Among the entries below, which lines include the string "Expand"? Show each one.

START DATASET CONTENT

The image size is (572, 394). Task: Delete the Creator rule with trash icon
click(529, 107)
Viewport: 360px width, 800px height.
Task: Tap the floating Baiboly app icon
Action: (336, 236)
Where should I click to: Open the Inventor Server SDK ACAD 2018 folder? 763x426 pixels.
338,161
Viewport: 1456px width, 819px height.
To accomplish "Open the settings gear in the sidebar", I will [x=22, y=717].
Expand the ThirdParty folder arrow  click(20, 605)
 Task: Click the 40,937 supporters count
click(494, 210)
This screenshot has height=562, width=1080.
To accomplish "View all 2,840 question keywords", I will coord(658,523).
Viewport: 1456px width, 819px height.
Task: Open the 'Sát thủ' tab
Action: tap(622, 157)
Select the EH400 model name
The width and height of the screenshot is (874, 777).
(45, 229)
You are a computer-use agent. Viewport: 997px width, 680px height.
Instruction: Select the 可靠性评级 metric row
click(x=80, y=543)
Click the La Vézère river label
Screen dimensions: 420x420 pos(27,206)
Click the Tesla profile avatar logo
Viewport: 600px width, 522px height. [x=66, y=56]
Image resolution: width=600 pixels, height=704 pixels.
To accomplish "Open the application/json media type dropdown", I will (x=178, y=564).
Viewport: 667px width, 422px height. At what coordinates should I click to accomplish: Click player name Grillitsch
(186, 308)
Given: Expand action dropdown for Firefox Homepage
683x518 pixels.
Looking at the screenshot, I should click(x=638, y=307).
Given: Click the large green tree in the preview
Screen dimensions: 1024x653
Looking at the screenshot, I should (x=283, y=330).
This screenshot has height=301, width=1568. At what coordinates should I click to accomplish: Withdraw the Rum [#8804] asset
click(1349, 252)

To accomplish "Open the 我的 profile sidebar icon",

END DATASET CONTENT

### OUTPUT BELOW
Expand the ThirdParty folder arrow  click(20, 605)
Given: Expand action dropdown for Firefox Homepage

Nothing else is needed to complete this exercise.